Requirement => Transcribe all data verbatim. Skip the pictures.
***** Input for this task
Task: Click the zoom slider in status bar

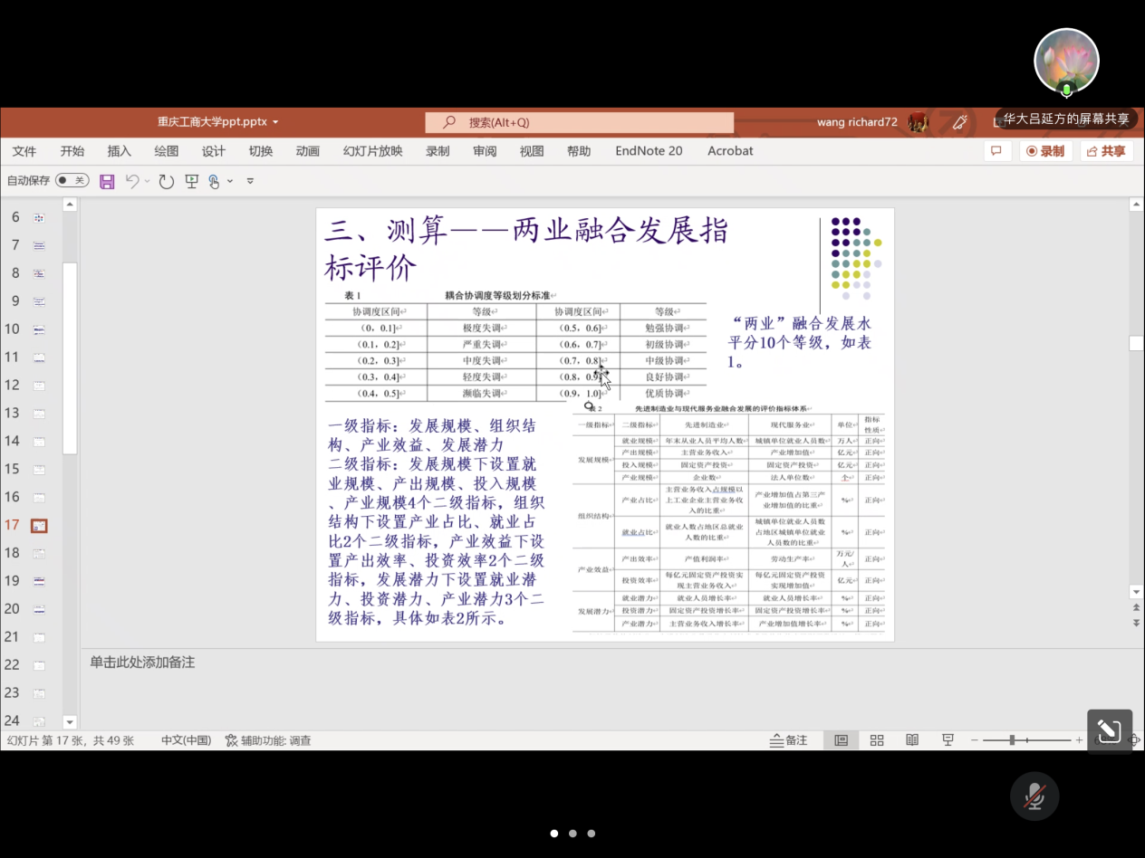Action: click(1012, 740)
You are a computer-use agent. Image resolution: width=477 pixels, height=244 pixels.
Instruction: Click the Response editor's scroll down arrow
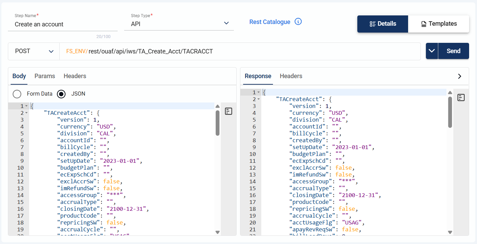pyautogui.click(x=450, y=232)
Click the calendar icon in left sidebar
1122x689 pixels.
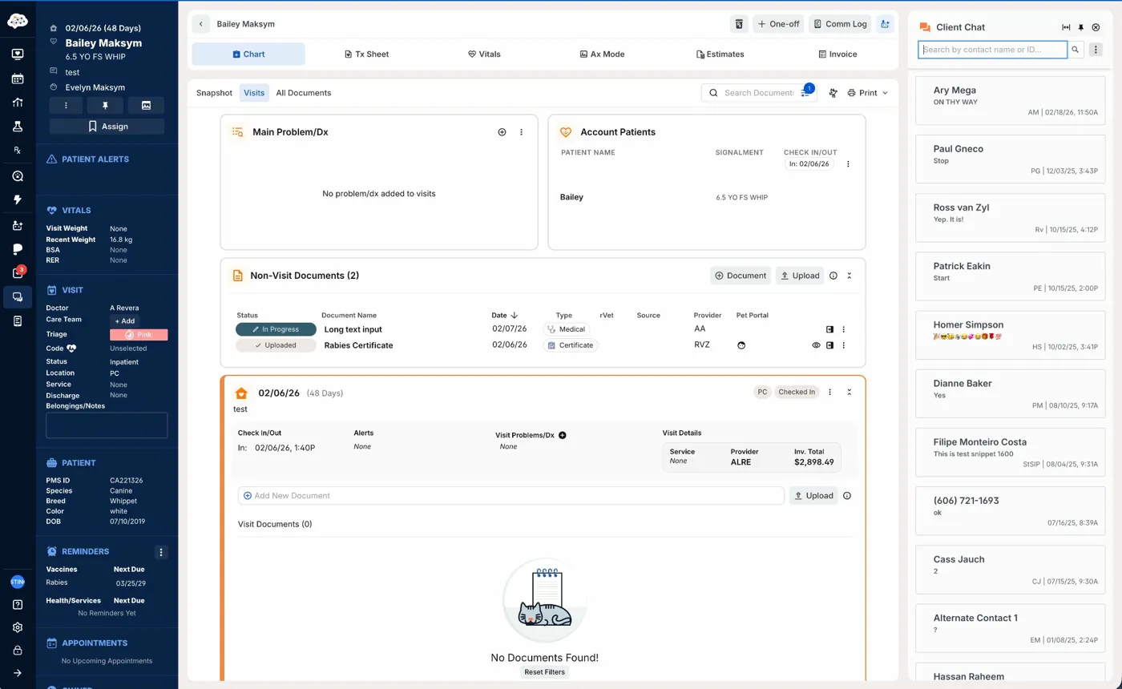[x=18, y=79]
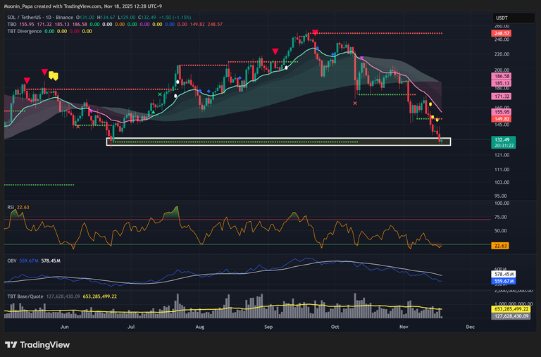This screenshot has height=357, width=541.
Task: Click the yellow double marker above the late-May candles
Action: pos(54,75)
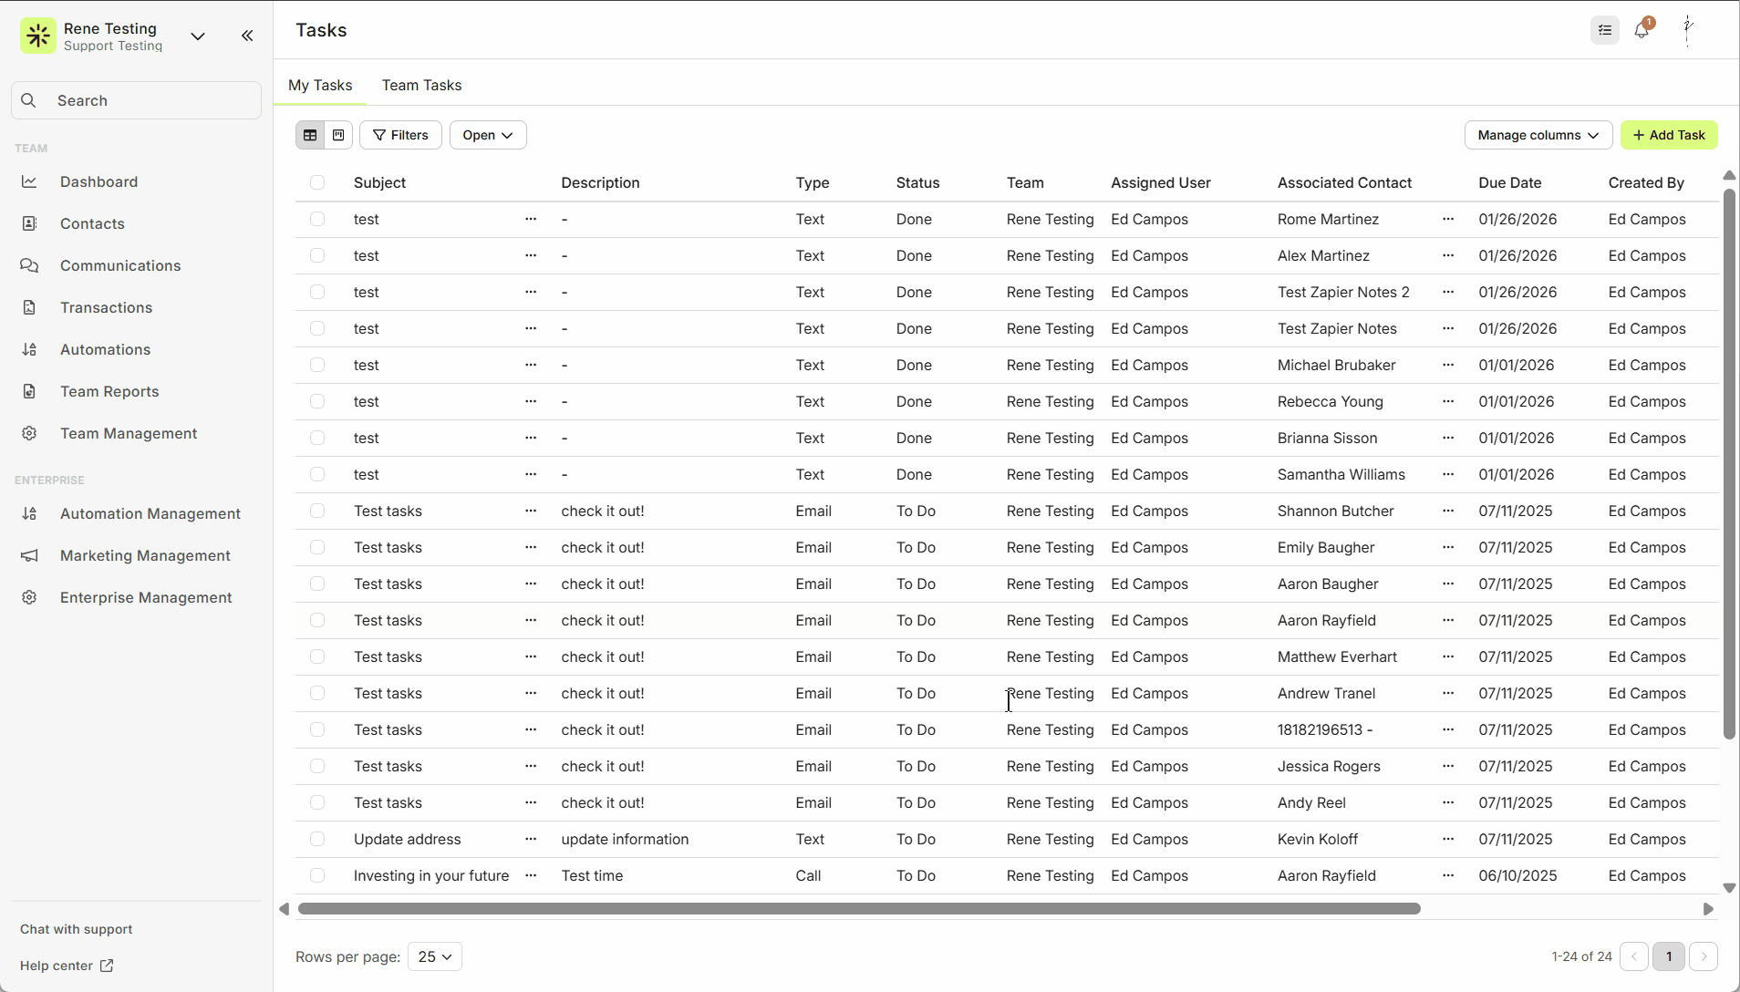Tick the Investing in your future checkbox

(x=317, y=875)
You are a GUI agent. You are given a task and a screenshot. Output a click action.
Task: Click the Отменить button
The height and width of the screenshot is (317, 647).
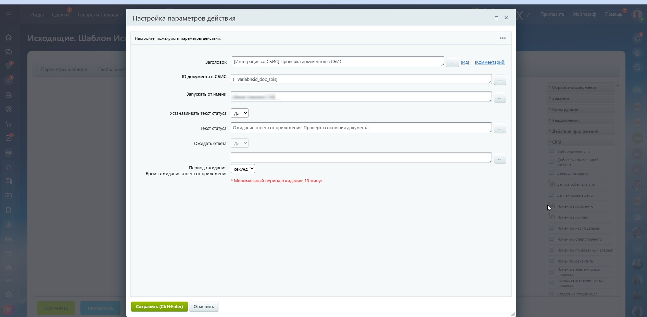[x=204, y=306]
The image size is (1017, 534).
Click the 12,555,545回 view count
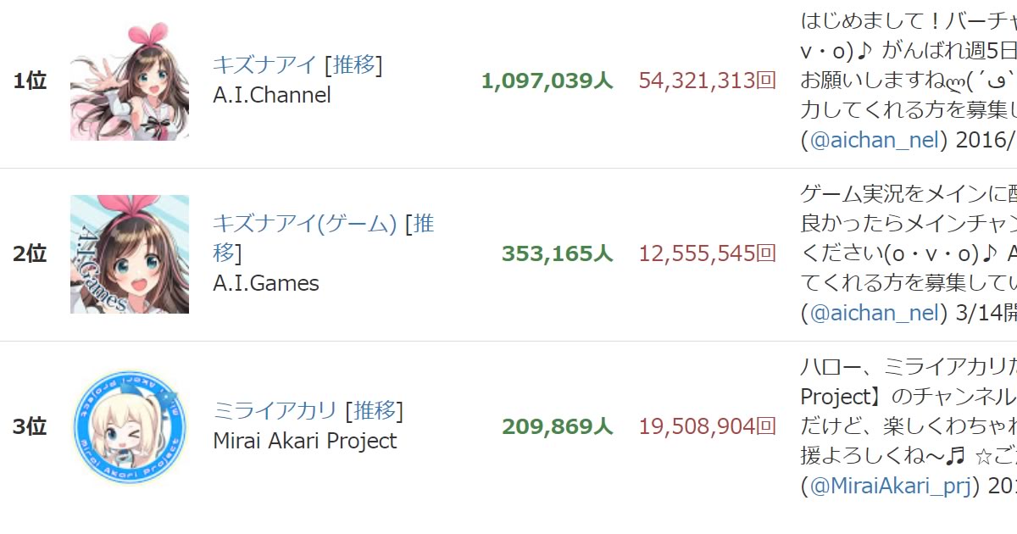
**********
Task response =>
Task: Click the zoom slider in status bar

Action: click(1012, 740)
You are a computer-use agent. Image resolution: width=477 pixels, height=244 pixels.
Instruction: Click the Response editor's scroll down arrow
pyautogui.click(x=450, y=232)
Click the calendar icon in left sidebar
1122x689 pixels.
[x=18, y=79]
This screenshot has height=357, width=541.
Task: Click the yellow double marker above the late-May candles
Action: pos(54,75)
Tick the Investing in your future checkbox

(x=317, y=875)
You are a GUI agent. You are given a task and a screenshot. Output a click action.
Task: Click the Отменить button
The height and width of the screenshot is (317, 647).
[x=204, y=306]
The image size is (1017, 534).
Click the 12,555,545回 view count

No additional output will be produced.